On a cold and gloomy winter night in Canterbury, a group of 50 students from Christchurch College and the University of Kent marched for their right to 'reclaim the night'. The cause? To raise awareness about local safety issues and to campaign for better street lighting. The purpose of the lighting? To expose all the dark areas where the potential muggers and rapists like to hang out, and to allow us to reclaim 'our right to walk free from fear'.

Marching down the well-lit footpath of Eliot College, through Canterbury city centre and finishing at Christchurch College, the group carried candles and banners demanding 'our right to the night' and stating that without better lighting we are all at risk from attack.

As the group gathered, leaflets were handed to each participant. These included safety warnings: 'Please walk no more than three abreast', 'Remain on the pavement', and 'Caution!! Candles can be hot. Anyone carrying a candle does so at their own risk'. Stewards watched with despair as greedy, careless students took banners and candles. 'No!' they chastised. 'Can't you see how dangerous it is to carry the two things at once?'

Bearing in mind that the participants were all over the age of 18 and supposedly intelligent enough to be at university, you would think our treatment as four-year olds would rankle, but no. Now it seems that some students appreciate this kind of guidance; it stops us from having to think for ourselves, after all. And it's true that candles can be hot.
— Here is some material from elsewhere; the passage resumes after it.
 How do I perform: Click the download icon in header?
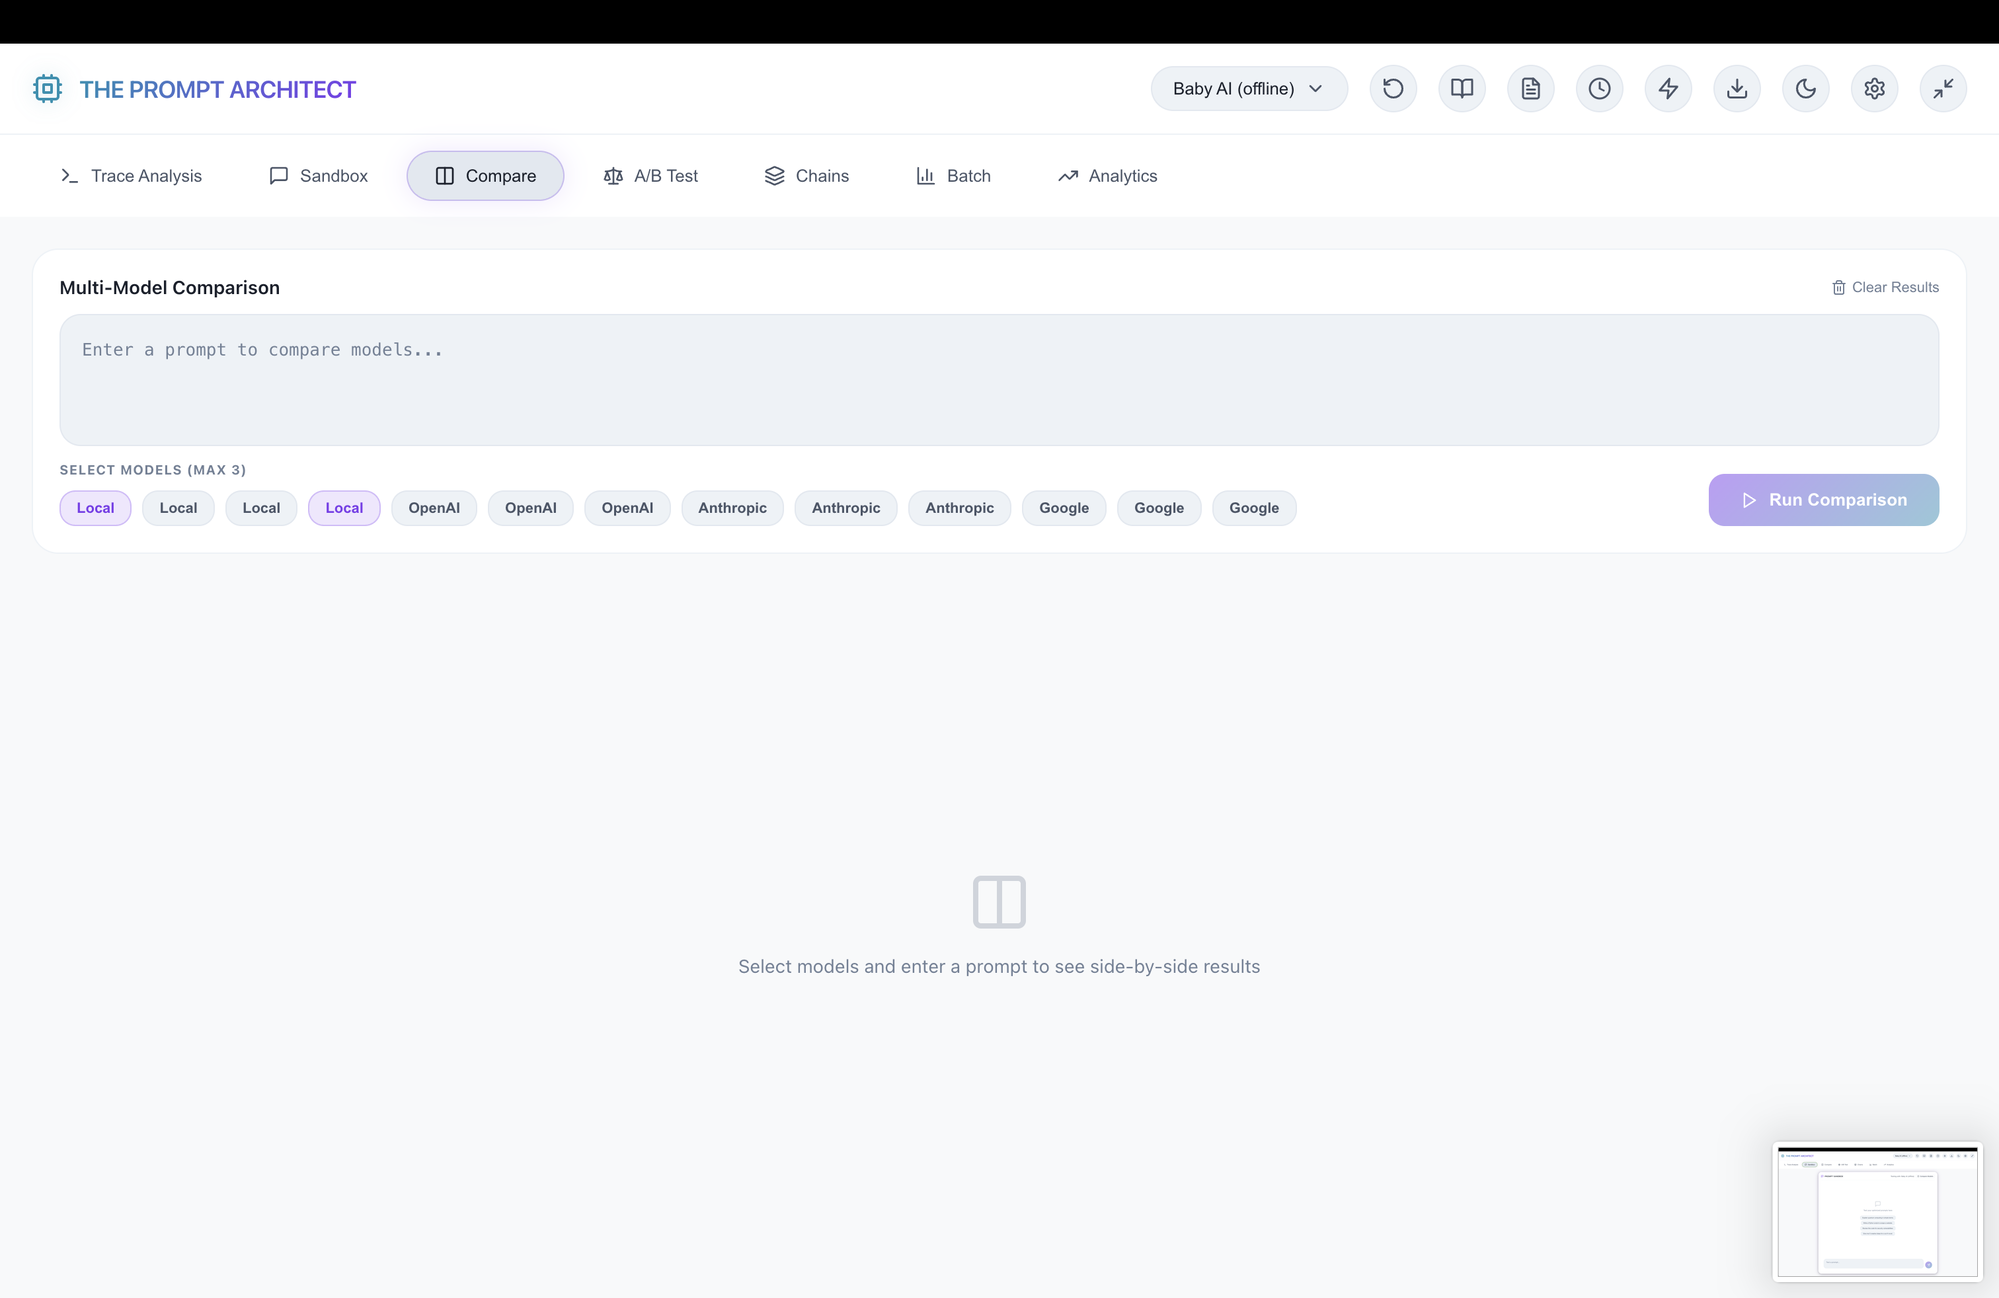tap(1737, 89)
With police escort, stewards and those students who could nervously clutching their mobile phones, we left the university. Every few minutes the procession was stopped in order to allow the police to direct us across the road: even on a housing estate where the only thing moving was a startled cat.

Eventually the procession reached its destination: the further education college, Christchurch. Eddie from Christchurch Union welcomed us all and told us why reclaiming the night was so important. One third of the population of Canterbury consists of students; old people and young children make up another third. The march had been in aid of protecting the old, the very young and students from the dark.

To suggest that somehow students aged around 20 should be equated with children the age of four is disturbing enough. To say that they should also be identified with those aged around 70 portrays a picture of students as simultaneously too immature to handle their own affairs, and too frail to do so on their own.

Yet the students are doing little to dispel this image. The only campaigns that seem to exist on campus are negative ones for more safety and fewer freedoms, seeking to regulate personal behaviour from drinking and dancing to sex and smoking, demanding to be protected from the big scary real world outside. As one first year man said to me, 'The problem is students. There has to be some sort of open consensus that they will be more responsible and think more for their fellow students, that they will drink less and look after each other'.

Foolishly, it seems, I trust my fellow students and I don't consider them to be a problem. I have more of a problem with the presentation of students as weak and babyish, in need of protection from childhood fears.

If today's young adults are supposedly afraid of the dark, what does the future hold? Will we all be issued with night lights (no open flames of course) and babysitters, and made to stay in after dark, drinking cocoa and playing Scrabble? Roll on the real world, for this one scares me, and no, I don't want you to walk me home.